## What you are asked to do
Search the records below for the string "menu" and copy each line where it turns up.

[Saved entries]
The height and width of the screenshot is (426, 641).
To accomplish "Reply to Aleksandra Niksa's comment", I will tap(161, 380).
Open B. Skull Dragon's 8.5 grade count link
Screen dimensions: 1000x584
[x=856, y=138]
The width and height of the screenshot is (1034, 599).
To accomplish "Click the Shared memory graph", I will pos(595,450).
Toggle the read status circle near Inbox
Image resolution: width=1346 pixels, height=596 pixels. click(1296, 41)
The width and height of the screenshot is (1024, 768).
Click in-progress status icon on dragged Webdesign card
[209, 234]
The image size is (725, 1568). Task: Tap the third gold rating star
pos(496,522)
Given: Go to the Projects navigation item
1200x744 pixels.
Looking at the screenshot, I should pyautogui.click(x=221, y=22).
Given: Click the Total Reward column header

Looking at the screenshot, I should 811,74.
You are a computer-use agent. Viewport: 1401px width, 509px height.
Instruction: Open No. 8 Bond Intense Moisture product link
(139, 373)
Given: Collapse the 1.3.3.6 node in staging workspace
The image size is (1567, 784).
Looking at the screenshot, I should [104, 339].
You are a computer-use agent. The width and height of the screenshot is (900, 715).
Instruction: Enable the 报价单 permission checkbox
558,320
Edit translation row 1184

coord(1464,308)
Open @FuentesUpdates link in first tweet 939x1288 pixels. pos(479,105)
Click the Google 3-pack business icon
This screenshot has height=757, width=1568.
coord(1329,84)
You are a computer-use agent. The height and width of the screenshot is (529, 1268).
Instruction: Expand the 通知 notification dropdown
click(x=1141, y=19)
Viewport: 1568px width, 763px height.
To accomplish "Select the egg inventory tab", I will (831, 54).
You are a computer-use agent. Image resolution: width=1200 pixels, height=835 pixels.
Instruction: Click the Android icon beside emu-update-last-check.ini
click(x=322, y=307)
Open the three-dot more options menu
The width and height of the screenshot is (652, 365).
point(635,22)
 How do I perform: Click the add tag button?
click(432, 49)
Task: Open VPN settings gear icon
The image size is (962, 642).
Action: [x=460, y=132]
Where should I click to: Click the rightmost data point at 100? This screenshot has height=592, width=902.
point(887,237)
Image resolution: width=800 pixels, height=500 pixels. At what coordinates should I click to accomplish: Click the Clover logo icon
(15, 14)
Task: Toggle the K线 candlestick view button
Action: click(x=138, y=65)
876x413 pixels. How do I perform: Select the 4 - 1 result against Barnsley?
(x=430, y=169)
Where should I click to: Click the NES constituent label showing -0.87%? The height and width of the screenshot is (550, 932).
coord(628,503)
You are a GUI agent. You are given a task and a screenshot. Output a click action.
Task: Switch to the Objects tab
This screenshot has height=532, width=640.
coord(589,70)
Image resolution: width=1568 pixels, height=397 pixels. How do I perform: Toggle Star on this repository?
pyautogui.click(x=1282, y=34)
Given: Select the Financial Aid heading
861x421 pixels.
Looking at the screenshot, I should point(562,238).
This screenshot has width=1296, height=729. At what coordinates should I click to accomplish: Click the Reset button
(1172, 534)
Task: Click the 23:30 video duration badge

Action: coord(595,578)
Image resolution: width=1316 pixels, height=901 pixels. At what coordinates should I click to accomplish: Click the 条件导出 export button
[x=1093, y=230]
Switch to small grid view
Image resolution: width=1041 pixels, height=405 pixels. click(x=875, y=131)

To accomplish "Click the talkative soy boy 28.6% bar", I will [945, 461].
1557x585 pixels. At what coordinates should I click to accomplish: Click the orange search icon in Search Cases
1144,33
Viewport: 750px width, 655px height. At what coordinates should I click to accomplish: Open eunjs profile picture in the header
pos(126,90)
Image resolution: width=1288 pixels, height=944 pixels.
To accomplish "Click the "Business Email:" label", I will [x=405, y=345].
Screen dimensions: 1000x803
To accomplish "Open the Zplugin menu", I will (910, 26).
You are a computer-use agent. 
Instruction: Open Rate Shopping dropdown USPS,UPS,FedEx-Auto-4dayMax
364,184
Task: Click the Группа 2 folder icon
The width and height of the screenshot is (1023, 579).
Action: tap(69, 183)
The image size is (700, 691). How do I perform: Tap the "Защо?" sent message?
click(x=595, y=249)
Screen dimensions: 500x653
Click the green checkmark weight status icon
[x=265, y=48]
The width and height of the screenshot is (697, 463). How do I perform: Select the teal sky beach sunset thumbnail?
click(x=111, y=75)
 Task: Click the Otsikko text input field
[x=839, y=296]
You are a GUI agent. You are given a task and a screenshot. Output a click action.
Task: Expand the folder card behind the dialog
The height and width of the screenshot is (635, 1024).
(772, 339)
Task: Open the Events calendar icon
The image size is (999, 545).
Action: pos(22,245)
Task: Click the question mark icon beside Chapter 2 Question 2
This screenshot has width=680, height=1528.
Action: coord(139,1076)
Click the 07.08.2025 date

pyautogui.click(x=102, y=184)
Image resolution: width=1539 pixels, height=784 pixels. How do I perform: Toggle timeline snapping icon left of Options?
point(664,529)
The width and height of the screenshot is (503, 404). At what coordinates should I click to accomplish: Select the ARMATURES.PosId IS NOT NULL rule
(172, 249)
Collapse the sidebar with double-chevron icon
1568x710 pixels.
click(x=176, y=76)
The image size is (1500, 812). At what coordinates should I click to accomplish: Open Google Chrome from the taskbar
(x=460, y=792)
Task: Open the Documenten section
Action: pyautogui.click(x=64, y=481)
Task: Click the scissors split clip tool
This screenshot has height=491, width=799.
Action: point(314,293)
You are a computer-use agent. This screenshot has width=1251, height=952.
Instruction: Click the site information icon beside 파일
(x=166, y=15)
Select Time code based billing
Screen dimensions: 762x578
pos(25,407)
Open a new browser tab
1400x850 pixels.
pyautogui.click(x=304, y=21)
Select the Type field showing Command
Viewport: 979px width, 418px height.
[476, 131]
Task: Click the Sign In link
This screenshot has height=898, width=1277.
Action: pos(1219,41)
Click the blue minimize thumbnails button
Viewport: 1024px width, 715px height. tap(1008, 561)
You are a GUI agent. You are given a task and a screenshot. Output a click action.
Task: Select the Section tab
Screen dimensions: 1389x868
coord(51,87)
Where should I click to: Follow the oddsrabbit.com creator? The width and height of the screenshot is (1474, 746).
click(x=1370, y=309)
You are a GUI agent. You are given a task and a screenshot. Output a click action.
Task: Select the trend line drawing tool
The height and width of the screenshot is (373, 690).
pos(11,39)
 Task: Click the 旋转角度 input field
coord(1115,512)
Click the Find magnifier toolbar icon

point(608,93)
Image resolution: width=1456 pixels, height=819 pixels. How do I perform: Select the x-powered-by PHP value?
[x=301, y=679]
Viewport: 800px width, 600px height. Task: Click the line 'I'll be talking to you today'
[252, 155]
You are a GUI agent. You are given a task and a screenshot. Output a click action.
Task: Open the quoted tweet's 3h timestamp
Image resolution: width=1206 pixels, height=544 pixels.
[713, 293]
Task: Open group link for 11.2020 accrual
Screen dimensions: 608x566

## Written solution
Open the three-dot more options menu
To accomplish "Open the Zplugin menu", I will (910, 26).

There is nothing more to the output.